The flying pheasant
Oh yes, pheasants do fly.
A few years ago, when I still lived right next to a show garden, they had planted a row of sunflowers as a border between one of the veggie beds and a walkway.
And I saw a pheasant male go behind those sunflowers.
These were young sunflowers, and still so dense that you couldn't see through that row. You could se over it, sure, but I didn't want to alarm that pheasant ... yet. He had been walking downhill at a leasurely pace.
So I crept along that row on the other side, quite a bit faster than I had seen that pheasant go, and popped up at the end of the row in front of him, waving my arms and making a face.

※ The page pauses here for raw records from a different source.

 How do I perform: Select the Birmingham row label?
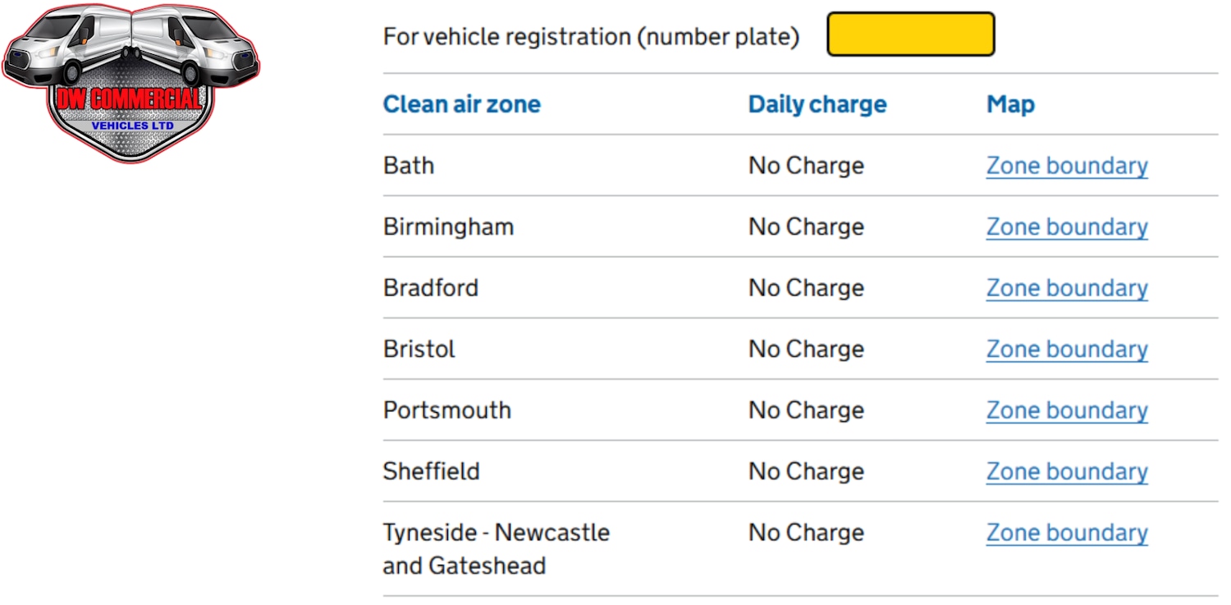(x=448, y=227)
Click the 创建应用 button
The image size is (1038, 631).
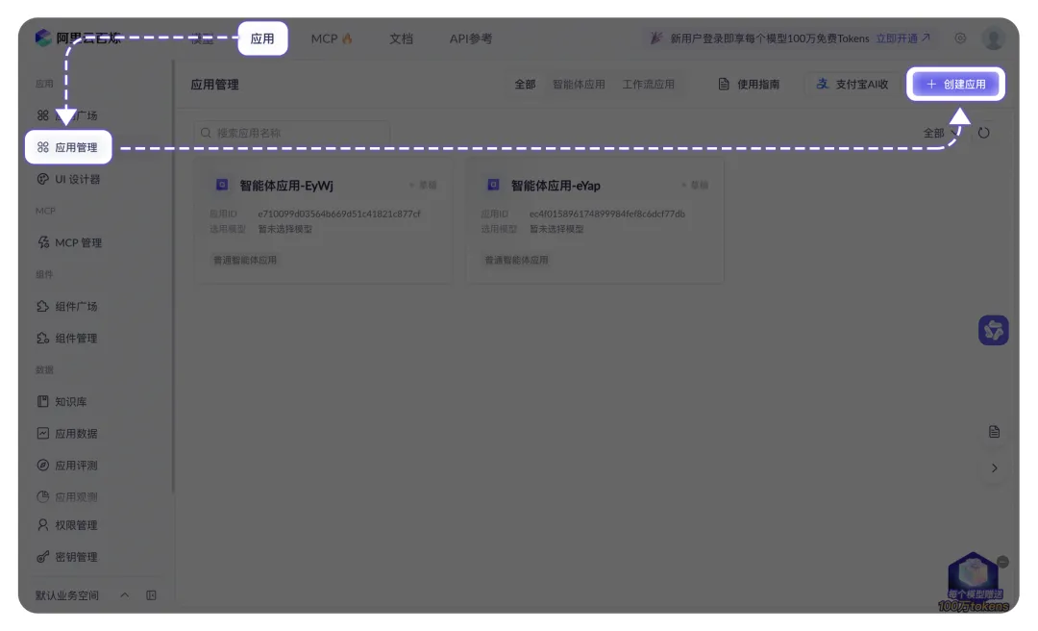(x=958, y=84)
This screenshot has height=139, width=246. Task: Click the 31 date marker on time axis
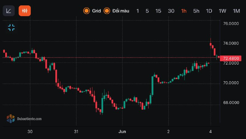pyautogui.click(x=76, y=132)
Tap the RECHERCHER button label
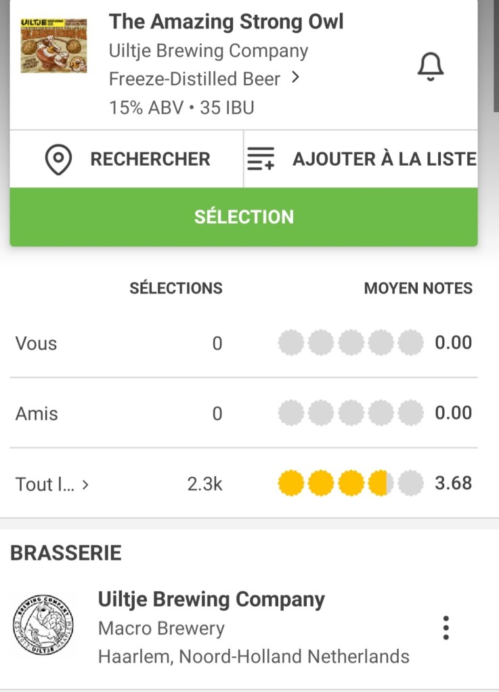The width and height of the screenshot is (499, 692). 150,160
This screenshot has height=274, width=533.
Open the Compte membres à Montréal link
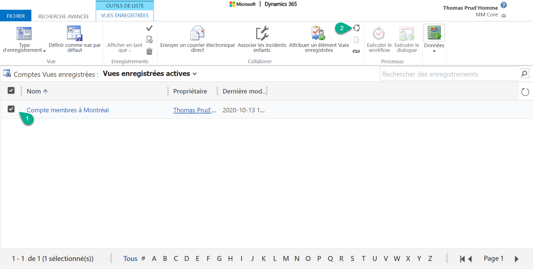click(67, 110)
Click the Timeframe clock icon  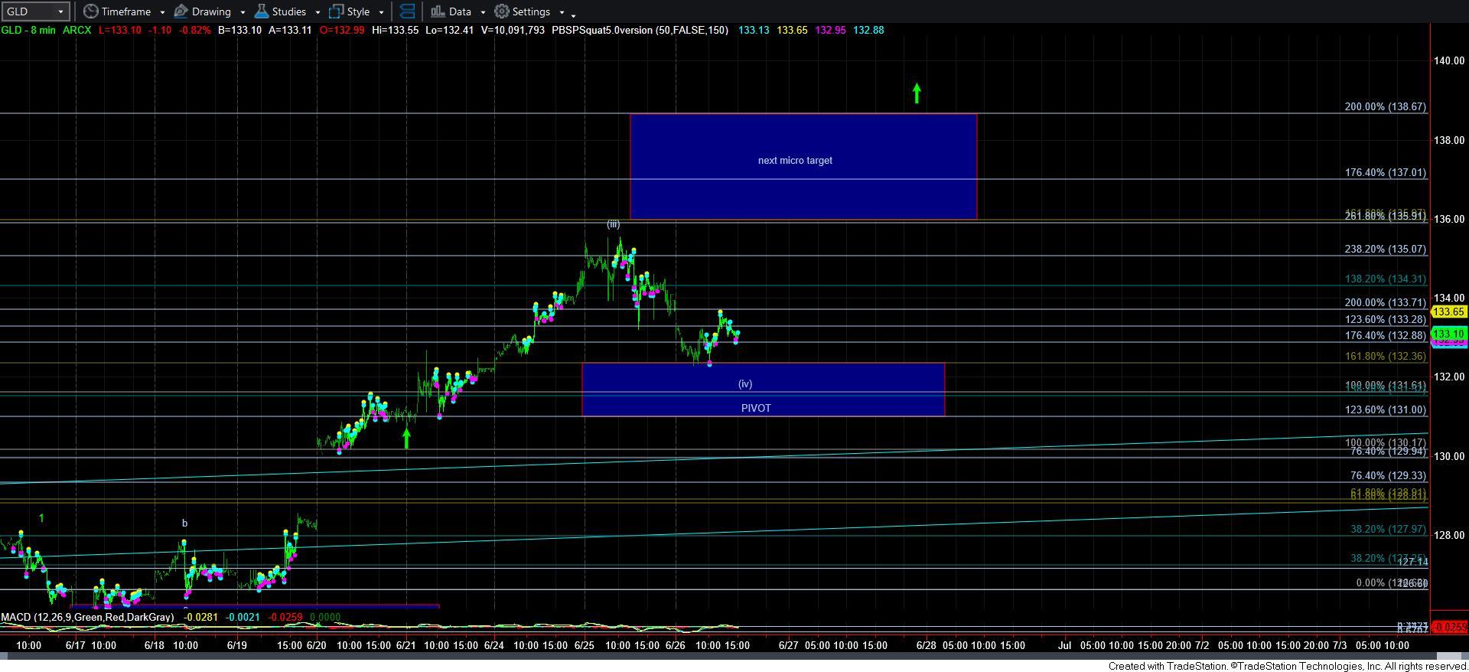tap(90, 11)
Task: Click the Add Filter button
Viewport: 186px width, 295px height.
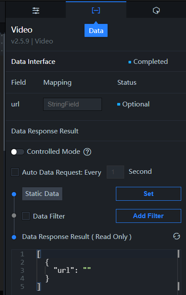Action: 149,216
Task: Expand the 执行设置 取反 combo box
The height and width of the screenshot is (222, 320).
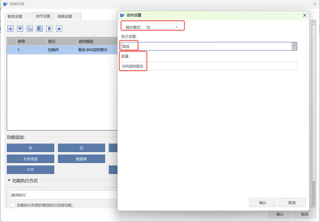Action: (x=294, y=46)
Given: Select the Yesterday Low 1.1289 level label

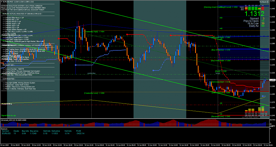Looking at the screenshot, I should (x=94, y=93).
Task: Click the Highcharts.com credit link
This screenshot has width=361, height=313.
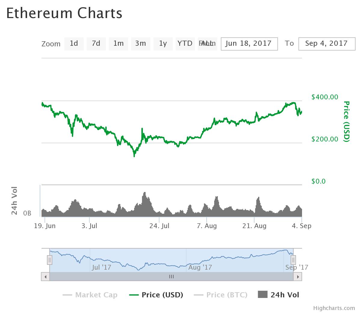Action: [334, 308]
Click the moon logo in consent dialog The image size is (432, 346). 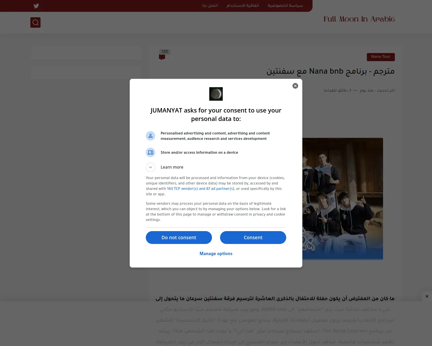point(216,94)
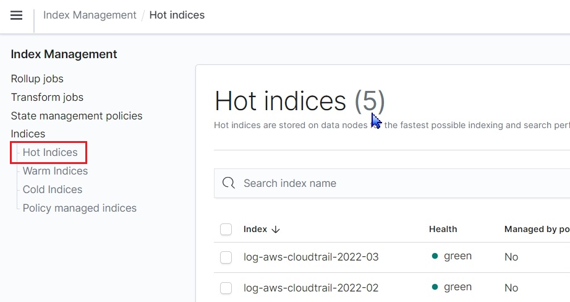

He flew at least 40 meters! I haven't seen pheasants fly that far before, or after.
Me, I fell down laughing.
Cruel? No. Pheasants shouldn't get too used to humans, and they shouldn't get all that comfortable in a garden. They do eat herbs and young veggies.
I've seen pheasants fly
I've seen pheasants fly before - there's a whole parcel near where my parents live. It's not the flying so much, but the fact that when they take off they make enough noise for an F-14. Imagine going for a nice peaceful walk in the lane and then having an unseen startled pheasant explode out of the bushes at you. *infarction*
Anyway. Canajen pheasants may not be the same as Finnish ones.
Aye, ours do fly when
Aye, ours do fly when flushed out, but usually less than 10 meters.
Granted, most of our pheasants are overbred (and rather stupid) birdshooters' prey - they might be leaner and better equipped for flying, where they're not introduced as birds of prey (ah hah, I'm so funny.)